Super Smash Bros. Melee is a widely played competitive video game and has been featured in several high-profile tournaments. Many consider it to be the most competitively viable game in the series. Nintendo ran the first ever Melee tournament named Premium Fight most likely from August 25 to August 27, 2001.

The tournaments increased in popularity, and an echelon of competitively successful top players emerged in each region of the United States and Japan. Professional gaming organizations began to take more notice of Melee and started sponsoring players professionally. Several professional Melee players including Christopher "KillaOR" McKenzie, Isai Alvarado, and Ken were seen in the 2005 "I'm a Professional Gamer" episode of the MTV reality series True Life. Tournaments became larger, more televised and more professional. Increases in audience and competitor counts, as well as prize pools, were also seen. From 2004 to 2007, Major League Gaming sponsored Melee on its Pro Circuit. Ken Hoang, also known as "The King of Smash", was considered to be the game's best player from 2003 to 2006, and has won over $50,000 from Smash tournaments.

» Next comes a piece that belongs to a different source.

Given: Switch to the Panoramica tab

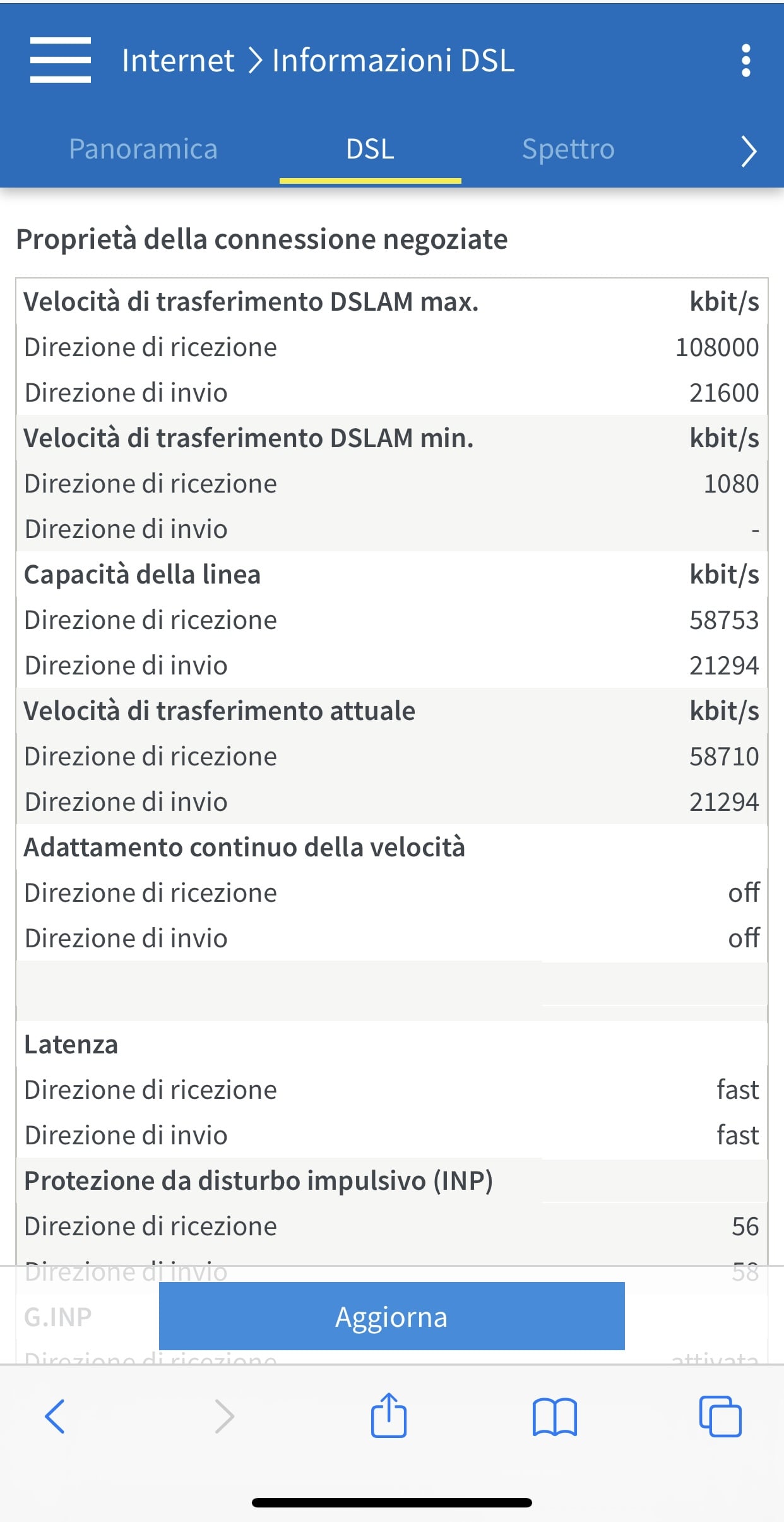Looking at the screenshot, I should point(143,149).

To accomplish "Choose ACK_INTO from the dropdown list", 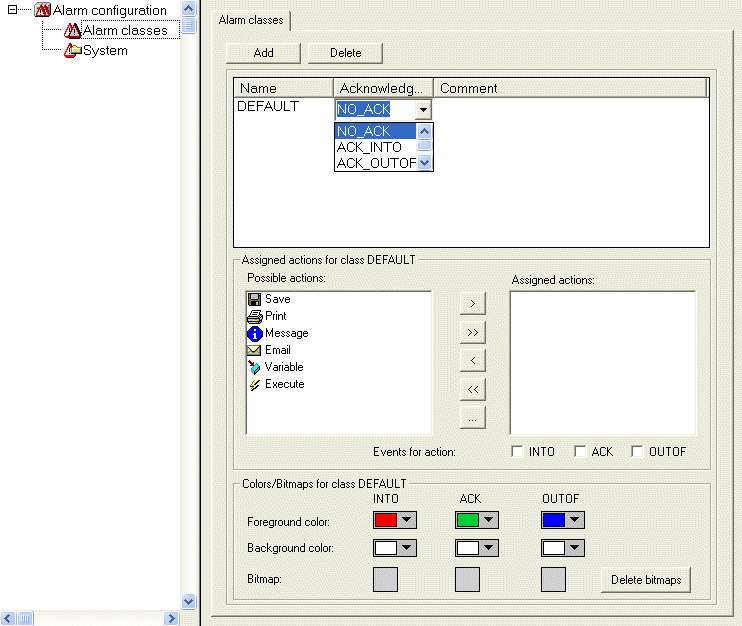I will pyautogui.click(x=370, y=147).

Melee was also included in the Evolution Championship Series (Evo) in 2007, a fighting game tournament held in Las Vegas. Melee was hosted at Evo 2013 after a charity vote to decide the final game to be featured in its tournament lineup. Due to the large turnout and popularity that year, Evo again included Melee at their 2014, 2015, 2016, 2017, and 2018 events.

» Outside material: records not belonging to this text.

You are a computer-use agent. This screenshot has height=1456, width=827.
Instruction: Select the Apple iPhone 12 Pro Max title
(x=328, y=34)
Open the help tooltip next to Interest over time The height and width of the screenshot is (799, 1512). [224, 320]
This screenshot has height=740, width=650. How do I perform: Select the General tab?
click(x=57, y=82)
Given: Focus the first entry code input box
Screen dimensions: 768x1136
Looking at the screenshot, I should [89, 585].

The competitive Smash community was featured in a 2013 crowd-funded documentary called The Smash Brothers. The film detailed the history of the professional scene and profiled seven prominent Melee players including Hoang, Azen, Jason "Mew2King" Zimmerman, Isai, PC Chris, KoreanDJ, and Evo 2013 and Evo 2014 champion, Joseph "Mang0" Marquez. Commentary footage from a Melee tournament is the origin of the Wombo combo internet meme.

In 2020, Project Slippi, a fork of the Dolphin emulator for Melee designed to introduce quality-of-life features such as replays and online play, was updated to support rollback netcode and integrated matchmaking, allowing netplay across large distances with little latency. In the same year, an e-sports competition known as "The Big House" was sent a cease and desist by Nintendo, due to the usage of Slippi. The Slippi platform was later developed to host ranked matches, maintaining a running leaderboard online.